# What you should do
Given the material below, output exactly the lines from the line with "Click the Completed column header" to the line with "Given: Collapse the 字段 tree section", both ends included, and no other lines.

# Data for this exercise
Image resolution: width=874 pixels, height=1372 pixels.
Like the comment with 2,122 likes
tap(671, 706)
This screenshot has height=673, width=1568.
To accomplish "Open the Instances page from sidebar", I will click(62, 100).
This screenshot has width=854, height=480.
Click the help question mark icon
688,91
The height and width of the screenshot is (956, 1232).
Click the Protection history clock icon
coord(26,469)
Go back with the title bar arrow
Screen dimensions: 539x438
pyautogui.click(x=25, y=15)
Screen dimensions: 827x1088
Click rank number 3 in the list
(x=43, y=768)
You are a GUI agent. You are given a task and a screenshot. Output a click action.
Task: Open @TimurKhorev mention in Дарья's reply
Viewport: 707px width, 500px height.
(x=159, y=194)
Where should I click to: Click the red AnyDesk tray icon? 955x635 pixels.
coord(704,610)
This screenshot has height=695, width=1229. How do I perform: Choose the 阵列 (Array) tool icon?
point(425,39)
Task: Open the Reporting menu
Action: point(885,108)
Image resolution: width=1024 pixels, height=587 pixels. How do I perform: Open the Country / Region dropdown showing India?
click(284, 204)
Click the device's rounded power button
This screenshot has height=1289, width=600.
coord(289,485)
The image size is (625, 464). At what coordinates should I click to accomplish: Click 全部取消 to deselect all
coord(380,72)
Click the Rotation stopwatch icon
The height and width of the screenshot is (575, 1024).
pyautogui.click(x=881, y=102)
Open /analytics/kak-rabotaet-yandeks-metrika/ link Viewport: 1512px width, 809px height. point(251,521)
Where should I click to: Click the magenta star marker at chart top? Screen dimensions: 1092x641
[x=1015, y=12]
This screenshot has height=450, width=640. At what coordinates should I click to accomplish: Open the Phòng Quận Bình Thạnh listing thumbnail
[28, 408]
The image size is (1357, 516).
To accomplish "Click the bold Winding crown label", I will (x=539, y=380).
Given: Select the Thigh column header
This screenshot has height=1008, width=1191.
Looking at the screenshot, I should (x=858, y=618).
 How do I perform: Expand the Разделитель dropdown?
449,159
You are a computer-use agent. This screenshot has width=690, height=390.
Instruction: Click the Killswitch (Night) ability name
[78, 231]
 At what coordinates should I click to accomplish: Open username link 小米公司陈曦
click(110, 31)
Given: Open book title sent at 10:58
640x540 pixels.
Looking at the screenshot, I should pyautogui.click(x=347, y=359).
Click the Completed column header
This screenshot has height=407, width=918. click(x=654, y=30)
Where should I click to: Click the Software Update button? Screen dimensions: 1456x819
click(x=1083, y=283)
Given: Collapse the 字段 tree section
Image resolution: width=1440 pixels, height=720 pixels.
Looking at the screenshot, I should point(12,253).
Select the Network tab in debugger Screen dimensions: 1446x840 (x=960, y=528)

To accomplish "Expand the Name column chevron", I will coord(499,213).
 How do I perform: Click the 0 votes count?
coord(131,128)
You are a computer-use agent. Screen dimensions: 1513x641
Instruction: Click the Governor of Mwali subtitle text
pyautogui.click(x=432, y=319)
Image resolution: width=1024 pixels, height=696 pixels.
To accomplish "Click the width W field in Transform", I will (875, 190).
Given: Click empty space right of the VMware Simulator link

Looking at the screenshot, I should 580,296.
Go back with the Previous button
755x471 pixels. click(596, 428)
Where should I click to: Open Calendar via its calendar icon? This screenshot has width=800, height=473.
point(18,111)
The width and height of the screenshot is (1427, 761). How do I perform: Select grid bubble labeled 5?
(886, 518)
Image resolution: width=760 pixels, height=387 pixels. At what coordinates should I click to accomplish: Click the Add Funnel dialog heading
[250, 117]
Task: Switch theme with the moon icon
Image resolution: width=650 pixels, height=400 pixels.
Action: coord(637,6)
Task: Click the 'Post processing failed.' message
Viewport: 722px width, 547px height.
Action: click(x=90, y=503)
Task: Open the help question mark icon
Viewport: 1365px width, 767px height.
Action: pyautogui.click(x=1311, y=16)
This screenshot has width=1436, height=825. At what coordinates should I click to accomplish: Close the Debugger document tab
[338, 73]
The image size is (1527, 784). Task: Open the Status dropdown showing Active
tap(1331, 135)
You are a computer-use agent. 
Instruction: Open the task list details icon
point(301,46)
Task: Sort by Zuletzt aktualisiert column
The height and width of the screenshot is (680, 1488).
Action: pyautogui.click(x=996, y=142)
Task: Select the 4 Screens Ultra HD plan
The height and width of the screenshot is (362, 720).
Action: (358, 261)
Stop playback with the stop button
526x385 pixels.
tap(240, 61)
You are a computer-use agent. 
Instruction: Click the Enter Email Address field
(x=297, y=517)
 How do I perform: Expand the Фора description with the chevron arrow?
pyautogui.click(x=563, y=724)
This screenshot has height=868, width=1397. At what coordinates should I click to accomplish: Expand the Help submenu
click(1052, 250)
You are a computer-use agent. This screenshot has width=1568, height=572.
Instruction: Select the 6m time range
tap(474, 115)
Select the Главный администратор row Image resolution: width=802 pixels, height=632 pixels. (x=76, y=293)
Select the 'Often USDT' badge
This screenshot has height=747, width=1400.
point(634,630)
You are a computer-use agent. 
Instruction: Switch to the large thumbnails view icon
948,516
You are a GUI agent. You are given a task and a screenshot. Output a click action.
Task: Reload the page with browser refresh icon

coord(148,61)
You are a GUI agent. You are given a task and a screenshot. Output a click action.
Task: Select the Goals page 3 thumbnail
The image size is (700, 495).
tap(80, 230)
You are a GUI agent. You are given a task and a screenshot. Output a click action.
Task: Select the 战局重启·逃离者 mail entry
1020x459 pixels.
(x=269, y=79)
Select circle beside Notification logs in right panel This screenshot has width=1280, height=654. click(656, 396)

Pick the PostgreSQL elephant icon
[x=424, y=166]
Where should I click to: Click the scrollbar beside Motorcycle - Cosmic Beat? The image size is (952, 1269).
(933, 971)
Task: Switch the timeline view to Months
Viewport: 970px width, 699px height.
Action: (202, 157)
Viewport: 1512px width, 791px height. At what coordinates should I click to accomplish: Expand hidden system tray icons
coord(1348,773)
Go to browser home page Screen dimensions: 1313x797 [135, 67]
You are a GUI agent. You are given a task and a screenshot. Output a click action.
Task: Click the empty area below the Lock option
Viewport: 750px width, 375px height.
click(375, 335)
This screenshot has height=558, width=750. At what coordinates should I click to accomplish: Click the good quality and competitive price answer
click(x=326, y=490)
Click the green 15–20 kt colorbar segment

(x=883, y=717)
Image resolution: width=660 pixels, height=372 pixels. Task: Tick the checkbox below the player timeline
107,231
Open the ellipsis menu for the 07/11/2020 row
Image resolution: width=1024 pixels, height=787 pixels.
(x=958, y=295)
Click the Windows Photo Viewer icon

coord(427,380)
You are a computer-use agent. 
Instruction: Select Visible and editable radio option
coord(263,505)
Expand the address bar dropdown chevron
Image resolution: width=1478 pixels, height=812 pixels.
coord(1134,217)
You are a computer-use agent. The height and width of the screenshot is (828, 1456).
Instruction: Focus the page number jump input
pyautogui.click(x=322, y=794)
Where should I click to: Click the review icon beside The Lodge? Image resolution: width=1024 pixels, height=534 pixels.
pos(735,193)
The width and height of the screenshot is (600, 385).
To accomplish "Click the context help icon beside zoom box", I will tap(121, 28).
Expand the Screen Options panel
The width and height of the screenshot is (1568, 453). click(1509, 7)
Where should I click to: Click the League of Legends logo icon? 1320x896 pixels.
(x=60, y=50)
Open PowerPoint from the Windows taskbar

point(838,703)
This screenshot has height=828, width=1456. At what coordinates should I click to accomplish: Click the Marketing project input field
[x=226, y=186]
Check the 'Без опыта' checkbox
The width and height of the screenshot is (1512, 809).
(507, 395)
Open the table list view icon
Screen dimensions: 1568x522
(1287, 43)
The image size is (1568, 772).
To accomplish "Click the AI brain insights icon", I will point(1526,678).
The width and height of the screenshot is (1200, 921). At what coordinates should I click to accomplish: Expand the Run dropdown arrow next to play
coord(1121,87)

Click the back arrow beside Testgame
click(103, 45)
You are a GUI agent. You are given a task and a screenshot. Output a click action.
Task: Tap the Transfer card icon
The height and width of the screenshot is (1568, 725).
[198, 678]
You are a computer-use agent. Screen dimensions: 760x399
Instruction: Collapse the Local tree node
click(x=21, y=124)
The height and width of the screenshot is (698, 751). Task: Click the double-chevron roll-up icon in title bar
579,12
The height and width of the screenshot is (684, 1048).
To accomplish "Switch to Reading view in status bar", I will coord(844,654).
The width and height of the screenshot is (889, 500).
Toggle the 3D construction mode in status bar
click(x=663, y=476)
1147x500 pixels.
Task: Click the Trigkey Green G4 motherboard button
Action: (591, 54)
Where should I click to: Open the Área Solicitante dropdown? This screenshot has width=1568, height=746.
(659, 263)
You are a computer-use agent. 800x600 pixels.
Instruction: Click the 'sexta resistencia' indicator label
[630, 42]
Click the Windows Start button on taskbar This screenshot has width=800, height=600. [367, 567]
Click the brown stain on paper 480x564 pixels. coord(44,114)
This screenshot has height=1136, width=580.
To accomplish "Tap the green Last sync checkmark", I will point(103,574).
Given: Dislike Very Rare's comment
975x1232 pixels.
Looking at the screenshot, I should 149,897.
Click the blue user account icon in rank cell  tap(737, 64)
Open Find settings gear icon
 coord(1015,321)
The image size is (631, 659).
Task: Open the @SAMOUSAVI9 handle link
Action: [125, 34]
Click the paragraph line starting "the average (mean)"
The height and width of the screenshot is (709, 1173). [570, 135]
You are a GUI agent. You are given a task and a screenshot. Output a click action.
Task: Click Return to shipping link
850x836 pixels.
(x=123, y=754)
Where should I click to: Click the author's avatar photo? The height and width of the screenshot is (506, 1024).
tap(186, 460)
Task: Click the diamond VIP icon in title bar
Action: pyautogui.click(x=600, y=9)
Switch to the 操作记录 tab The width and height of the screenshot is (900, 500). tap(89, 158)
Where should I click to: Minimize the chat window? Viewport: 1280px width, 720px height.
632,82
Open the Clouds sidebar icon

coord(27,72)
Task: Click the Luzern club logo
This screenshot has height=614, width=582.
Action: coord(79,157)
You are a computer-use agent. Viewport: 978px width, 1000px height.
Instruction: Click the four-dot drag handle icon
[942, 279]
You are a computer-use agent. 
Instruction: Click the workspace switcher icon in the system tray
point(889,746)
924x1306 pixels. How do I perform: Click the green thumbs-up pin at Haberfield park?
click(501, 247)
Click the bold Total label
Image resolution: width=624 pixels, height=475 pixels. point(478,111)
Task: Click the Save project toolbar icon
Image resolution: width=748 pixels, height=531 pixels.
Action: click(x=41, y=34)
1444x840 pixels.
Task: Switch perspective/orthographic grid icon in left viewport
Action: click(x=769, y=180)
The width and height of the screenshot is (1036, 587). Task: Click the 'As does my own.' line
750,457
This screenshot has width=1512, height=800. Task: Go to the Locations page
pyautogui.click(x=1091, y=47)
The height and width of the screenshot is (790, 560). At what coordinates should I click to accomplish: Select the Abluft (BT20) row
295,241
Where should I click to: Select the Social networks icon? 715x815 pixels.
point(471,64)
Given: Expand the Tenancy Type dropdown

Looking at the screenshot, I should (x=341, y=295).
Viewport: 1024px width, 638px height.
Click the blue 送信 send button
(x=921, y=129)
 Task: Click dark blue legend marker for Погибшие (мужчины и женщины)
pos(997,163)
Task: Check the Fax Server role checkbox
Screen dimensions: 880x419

# Reply to the exercise
Click the Completed column header
This screenshot has height=407, width=918. click(x=654, y=30)
Where should I click to: Click the Software Update button? Screen dimensions: 1456x819
click(x=1083, y=283)
Given: Collapse the 字段 tree section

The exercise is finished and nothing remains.